---- Provided information
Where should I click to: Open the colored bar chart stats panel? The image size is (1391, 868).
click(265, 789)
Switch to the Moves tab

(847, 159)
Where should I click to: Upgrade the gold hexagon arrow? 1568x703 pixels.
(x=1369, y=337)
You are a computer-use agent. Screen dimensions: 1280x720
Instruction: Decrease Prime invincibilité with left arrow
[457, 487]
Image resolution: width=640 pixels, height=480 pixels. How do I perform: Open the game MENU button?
--------
---- Provided information
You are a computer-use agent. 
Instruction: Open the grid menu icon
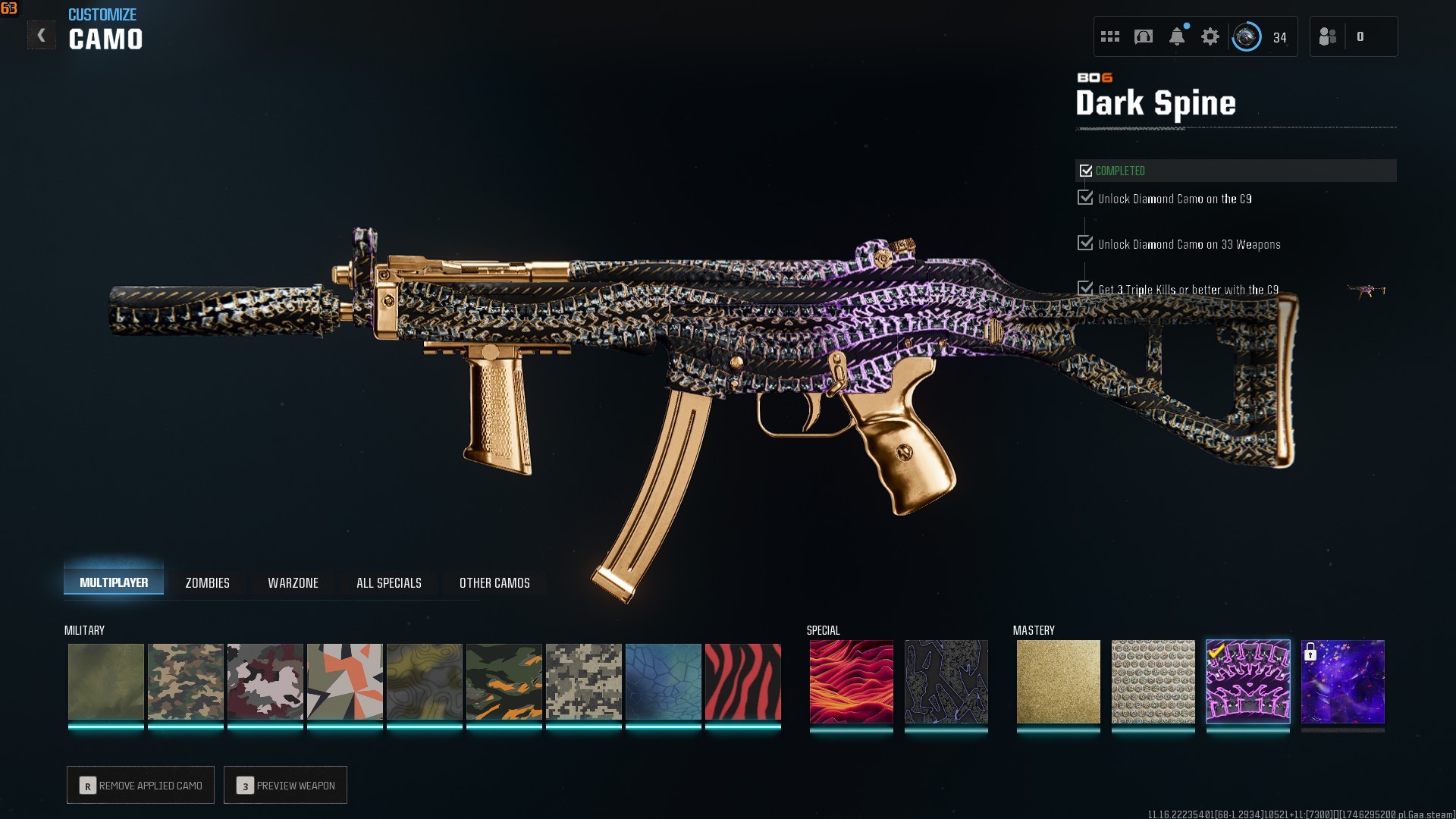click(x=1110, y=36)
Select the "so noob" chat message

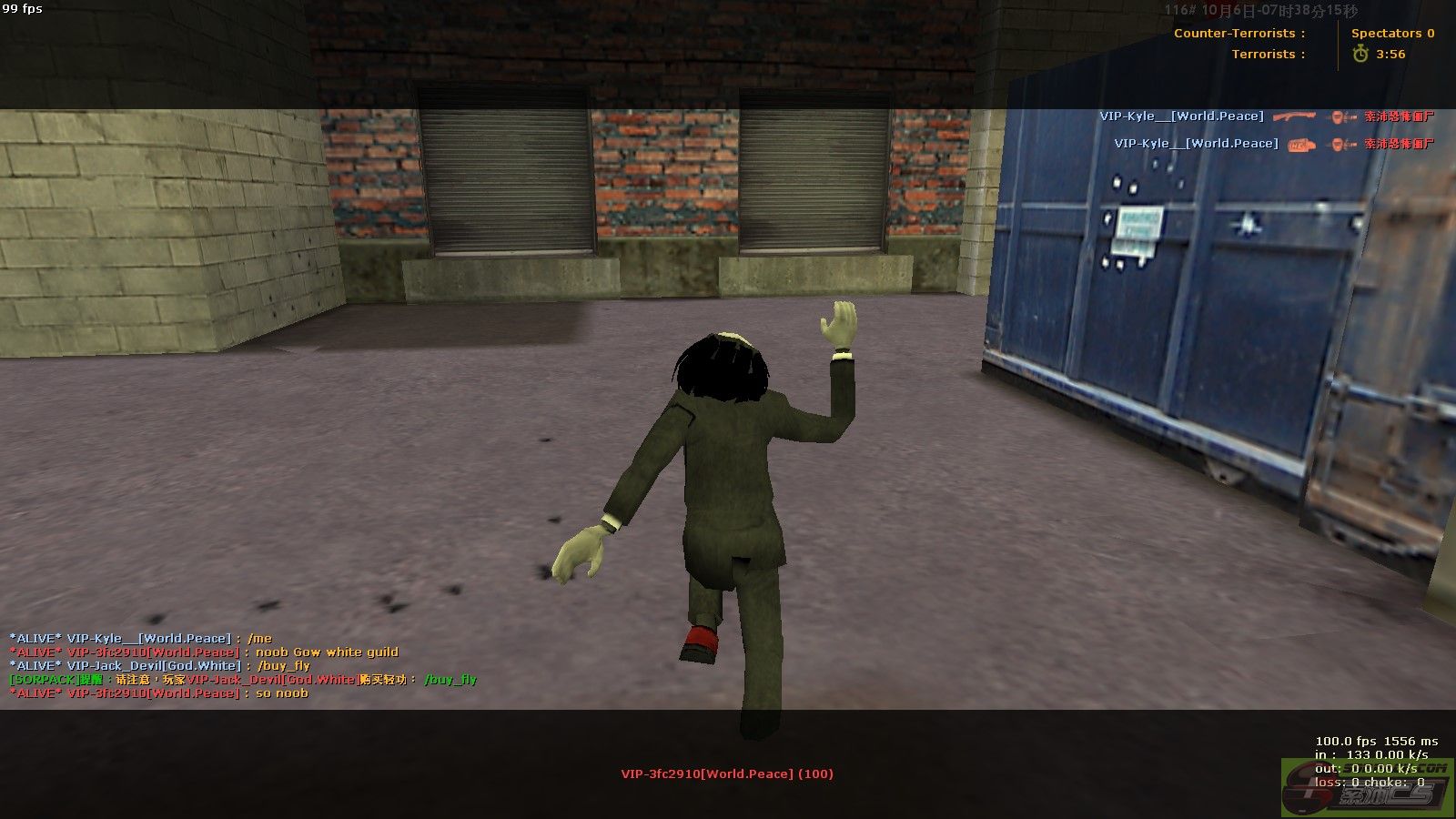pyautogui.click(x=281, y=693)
--------
---- Provided information
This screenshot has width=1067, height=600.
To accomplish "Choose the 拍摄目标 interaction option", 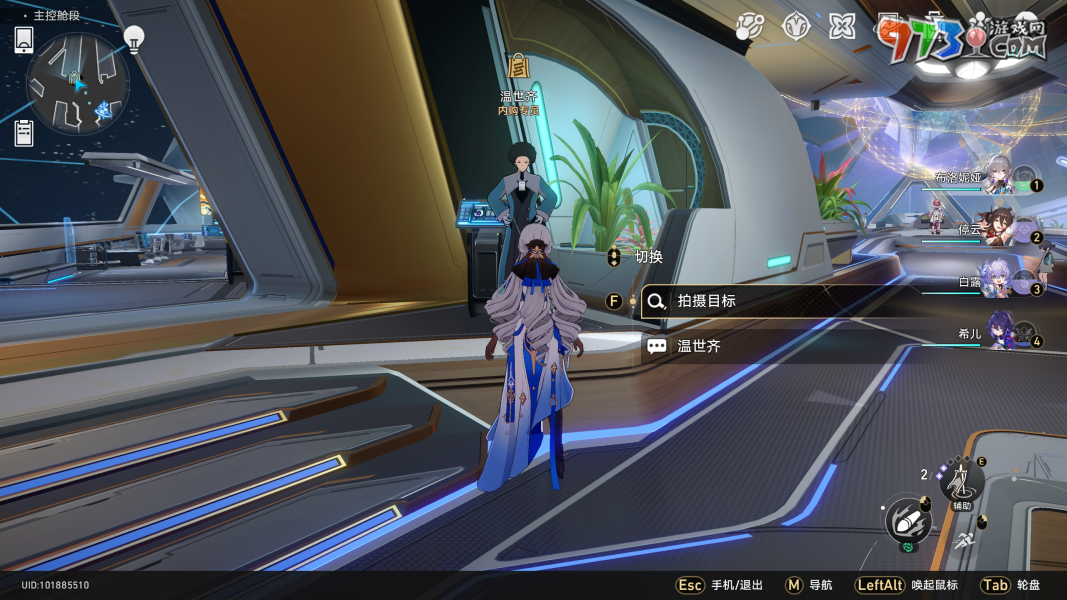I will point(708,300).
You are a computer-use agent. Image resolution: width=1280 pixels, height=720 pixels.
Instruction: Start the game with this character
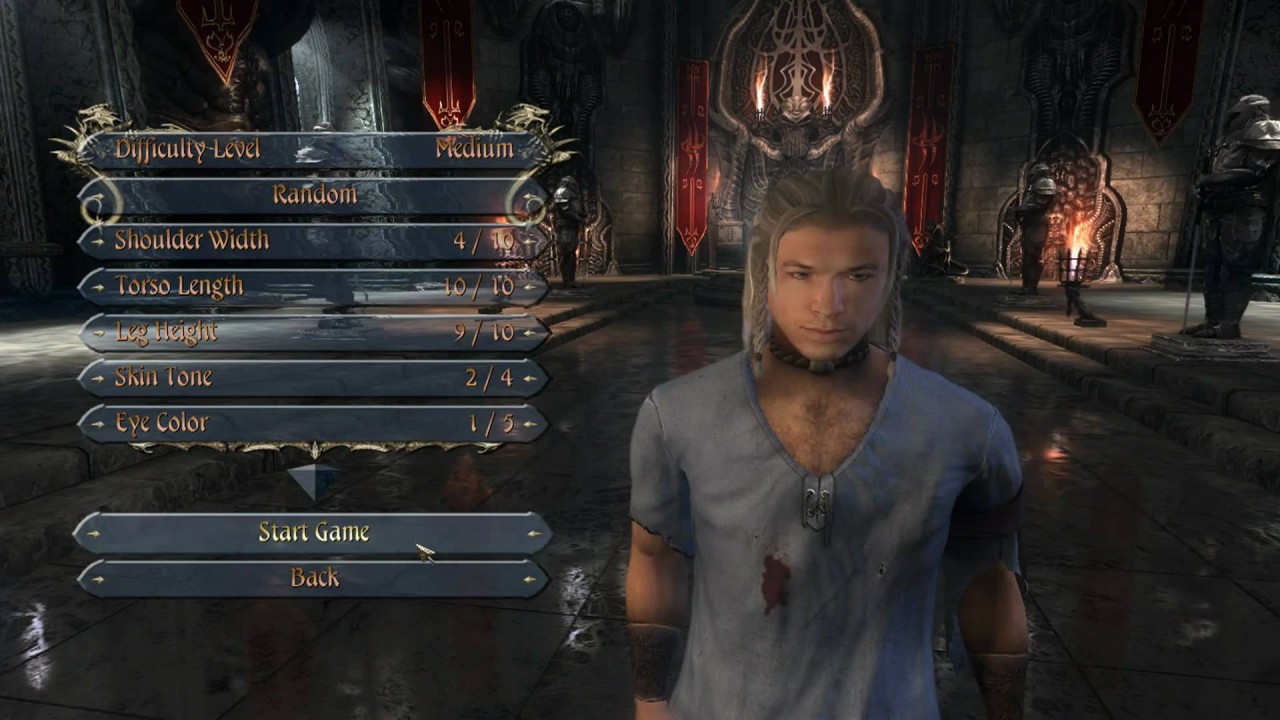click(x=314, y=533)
--------
● **Objective**
Please copy out the records between the lines holding "Where should I click to: Open" and "Image resolution: width=640", inclusive, reproducing each line exactly.

● **Answer in full**
Where should I click to: Open the colored bar chart stats panel? The image size is (1391, 868).
click(265, 789)
Switch to the Moves tab

(847, 159)
Where should I click to: Upgrade the gold hexagon arrow? 1568x703 pixels.
(x=1369, y=337)
You are a computer-use agent. Screen dimensions: 1280x720
Instruction: Decrease Prime invincibilité with left arrow
[457, 487]
Image resolution: width=640 pixels, height=480 pixels. How do I perform: Open the game MENU button?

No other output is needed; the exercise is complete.